___ Data
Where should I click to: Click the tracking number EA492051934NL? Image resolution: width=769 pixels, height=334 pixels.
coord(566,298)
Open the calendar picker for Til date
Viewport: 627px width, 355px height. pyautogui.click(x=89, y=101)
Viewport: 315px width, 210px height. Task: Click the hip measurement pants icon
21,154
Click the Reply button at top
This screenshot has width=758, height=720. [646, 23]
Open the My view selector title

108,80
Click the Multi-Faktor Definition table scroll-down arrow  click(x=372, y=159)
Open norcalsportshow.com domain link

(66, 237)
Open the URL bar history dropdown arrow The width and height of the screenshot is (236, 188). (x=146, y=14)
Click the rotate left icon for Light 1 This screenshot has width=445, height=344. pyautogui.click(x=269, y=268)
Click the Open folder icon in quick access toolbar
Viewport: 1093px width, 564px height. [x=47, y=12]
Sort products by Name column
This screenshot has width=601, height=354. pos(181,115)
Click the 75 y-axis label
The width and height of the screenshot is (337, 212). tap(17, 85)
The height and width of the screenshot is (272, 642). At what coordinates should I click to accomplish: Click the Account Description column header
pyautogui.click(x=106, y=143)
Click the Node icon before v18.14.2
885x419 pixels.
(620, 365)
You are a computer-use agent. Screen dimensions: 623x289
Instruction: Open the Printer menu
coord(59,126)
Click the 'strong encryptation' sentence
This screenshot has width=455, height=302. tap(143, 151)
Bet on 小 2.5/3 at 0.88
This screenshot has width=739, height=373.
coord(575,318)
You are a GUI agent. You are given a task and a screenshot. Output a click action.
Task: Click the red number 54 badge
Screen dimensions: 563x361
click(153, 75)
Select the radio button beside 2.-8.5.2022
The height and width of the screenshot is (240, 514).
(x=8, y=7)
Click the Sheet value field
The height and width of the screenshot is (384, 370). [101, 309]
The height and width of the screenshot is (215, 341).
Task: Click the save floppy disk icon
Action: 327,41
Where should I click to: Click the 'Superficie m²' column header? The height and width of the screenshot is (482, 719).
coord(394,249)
______
Exercise instructions:
Taking care to miss no line, set down the whole listing above exactly.

Your response:
Where should I click to: Click the tracking number EA492051934NL? Image resolution: width=769 pixels, height=334 pixels.
coord(566,298)
Open the calendar picker for Til date
Viewport: 627px width, 355px height. pyautogui.click(x=89, y=101)
Viewport: 315px width, 210px height. Task: Click the hip measurement pants icon
21,154
Click the Reply button at top
This screenshot has width=758, height=720. [646, 23]
Open the My view selector title

108,80
Click the Multi-Faktor Definition table scroll-down arrow  click(x=372, y=159)
Open norcalsportshow.com domain link

(66, 237)
Open the URL bar history dropdown arrow The width and height of the screenshot is (236, 188). (x=146, y=14)
Click the rotate left icon for Light 1 This screenshot has width=445, height=344. pyautogui.click(x=269, y=268)
Click the Open folder icon in quick access toolbar
Viewport: 1093px width, 564px height. [x=47, y=12]
Sort products by Name column
This screenshot has width=601, height=354. pos(181,115)
Click the 75 y-axis label
The width and height of the screenshot is (337, 212). tap(17, 85)
The height and width of the screenshot is (272, 642). At what coordinates should I click to accomplish: Click the Account Description column header
pyautogui.click(x=106, y=143)
Click the Node icon before v18.14.2
885x419 pixels.
(620, 365)
You are a computer-use agent. Screen dimensions: 623x289
Instruction: Open the Printer menu
coord(59,126)
Click the 'strong encryptation' sentence
This screenshot has width=455, height=302. tap(143, 151)
Bet on 小 2.5/3 at 0.88
This screenshot has width=739, height=373.
coord(575,318)
You are a GUI agent. You are given a task and a screenshot. Output a click action.
Task: Click the red number 54 badge
Screen dimensions: 563x361
click(153, 75)
Select the radio button beside 2.-8.5.2022
The height and width of the screenshot is (240, 514).
(x=8, y=7)
Click the Sheet value field
The height and width of the screenshot is (384, 370). [101, 309]
The height and width of the screenshot is (215, 341).
Task: Click the save floppy disk icon
Action: 327,41
Where should I click to: Click the 'Superficie m²' column header? The height and width of the screenshot is (482, 719).
coord(394,249)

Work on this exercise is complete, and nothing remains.